Source: Just ask for Generalization

My guess is that the theoretical research community (e.g. computer science, math) tends to reward narratives that increase intellectual complexity and argue that “we need better algorithms”. People pay lip service to “simple ideas” but few are willing to truly pursue simplicity to its limit and simply scale up existing ideas.
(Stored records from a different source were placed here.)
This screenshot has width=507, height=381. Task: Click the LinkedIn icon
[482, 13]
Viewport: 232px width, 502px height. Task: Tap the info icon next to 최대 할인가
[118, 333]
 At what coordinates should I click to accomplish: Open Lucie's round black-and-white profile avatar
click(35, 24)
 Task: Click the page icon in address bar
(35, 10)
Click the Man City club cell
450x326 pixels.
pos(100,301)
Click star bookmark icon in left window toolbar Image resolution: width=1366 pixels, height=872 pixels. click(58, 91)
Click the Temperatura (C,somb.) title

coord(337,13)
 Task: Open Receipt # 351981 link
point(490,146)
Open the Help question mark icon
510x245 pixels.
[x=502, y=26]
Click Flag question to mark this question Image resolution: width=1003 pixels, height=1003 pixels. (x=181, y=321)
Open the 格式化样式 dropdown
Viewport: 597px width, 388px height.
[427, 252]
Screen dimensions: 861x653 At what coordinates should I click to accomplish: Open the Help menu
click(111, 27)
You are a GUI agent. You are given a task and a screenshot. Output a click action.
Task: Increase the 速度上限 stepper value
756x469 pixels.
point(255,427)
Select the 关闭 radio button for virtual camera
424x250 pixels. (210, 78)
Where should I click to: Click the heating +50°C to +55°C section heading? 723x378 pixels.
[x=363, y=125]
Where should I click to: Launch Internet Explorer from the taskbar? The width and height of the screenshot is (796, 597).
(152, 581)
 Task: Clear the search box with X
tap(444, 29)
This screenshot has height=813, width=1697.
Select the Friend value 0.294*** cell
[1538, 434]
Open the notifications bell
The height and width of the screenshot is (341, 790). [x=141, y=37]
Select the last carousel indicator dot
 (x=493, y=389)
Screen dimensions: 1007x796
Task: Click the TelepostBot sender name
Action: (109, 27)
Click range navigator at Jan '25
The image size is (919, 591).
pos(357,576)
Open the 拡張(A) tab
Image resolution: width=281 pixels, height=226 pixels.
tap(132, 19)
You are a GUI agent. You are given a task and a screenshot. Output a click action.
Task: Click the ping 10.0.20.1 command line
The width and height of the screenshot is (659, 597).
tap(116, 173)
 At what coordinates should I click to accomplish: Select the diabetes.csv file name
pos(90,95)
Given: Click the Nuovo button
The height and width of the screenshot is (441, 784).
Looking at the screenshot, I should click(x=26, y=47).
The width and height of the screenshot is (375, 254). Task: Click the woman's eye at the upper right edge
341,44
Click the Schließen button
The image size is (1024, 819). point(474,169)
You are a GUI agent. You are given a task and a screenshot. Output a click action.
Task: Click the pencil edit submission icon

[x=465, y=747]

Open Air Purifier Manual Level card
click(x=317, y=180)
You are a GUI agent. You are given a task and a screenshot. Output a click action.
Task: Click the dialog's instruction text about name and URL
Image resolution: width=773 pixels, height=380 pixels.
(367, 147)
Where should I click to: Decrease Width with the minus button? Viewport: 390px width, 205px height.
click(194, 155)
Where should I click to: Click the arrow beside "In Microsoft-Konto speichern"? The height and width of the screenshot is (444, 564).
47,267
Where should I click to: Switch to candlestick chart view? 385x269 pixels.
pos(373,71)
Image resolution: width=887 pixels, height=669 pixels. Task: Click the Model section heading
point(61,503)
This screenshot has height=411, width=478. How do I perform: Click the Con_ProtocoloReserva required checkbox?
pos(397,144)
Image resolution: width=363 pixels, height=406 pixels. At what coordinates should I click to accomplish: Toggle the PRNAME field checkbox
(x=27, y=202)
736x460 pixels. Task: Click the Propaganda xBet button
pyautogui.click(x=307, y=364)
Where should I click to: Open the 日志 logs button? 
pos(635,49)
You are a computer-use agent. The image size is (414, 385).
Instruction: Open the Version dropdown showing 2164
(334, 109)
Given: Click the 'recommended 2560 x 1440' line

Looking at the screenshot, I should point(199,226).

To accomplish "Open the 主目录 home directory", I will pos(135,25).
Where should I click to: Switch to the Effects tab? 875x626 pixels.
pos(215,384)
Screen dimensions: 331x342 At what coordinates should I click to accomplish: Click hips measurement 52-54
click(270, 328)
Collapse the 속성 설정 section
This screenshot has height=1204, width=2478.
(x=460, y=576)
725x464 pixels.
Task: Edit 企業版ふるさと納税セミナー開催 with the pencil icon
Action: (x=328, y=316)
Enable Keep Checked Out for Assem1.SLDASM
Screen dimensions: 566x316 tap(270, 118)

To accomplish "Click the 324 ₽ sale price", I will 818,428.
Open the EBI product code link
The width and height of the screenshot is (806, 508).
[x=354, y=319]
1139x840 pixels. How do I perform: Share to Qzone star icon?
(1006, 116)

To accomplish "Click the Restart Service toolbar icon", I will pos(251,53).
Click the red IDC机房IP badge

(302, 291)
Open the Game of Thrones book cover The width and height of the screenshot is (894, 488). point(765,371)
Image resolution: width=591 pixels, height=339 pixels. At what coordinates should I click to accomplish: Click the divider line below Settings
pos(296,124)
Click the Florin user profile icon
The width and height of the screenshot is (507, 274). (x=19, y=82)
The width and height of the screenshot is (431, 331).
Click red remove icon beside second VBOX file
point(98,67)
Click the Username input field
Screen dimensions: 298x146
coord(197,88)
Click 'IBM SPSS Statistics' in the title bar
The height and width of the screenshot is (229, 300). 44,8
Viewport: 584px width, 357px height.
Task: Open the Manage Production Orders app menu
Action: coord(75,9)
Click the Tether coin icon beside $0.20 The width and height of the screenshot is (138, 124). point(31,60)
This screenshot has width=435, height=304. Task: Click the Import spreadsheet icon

The typical computer science research project might last 4 years at the longest because that is the max duration of a PhD and post-doc. An average PhD candidate wants their own unique project; they don’t want to continue someone else’s project. So the academic world is a rapid succession of short-lived projects

Had a talk with Stephen Fay about this and he mentioned that this isn’t necessarily true for ‘hard’ or ‘physical’ sciences. “In physics there are many huge international collaborations spanning decades (e.g. large radio arrays in poles+south africa+Canada, LIGO + LISA, CERN, James Webb, building quantum computers is going to take large collaborations even if research goes underground)“

I think any research field with sufficient barrier entry/requirements for access to infrastructure/hardware/physical resources does necessarily require pooling of resources on an institutional and often multi-year/decade long timespan. But now the question is how we can encourage this sort of intergenerational research in theoretical fields?

Tunnel Vision

Source: Mimetic by Brian Timar, see also mimetic

”Graduate programs select for intensely competitive individuals with highly specific skills, often with negligible market value outside of universities. A strong desire for publications on esoteric topics is inherited from senior postdocs and professors, making tunnel vision especially acute.”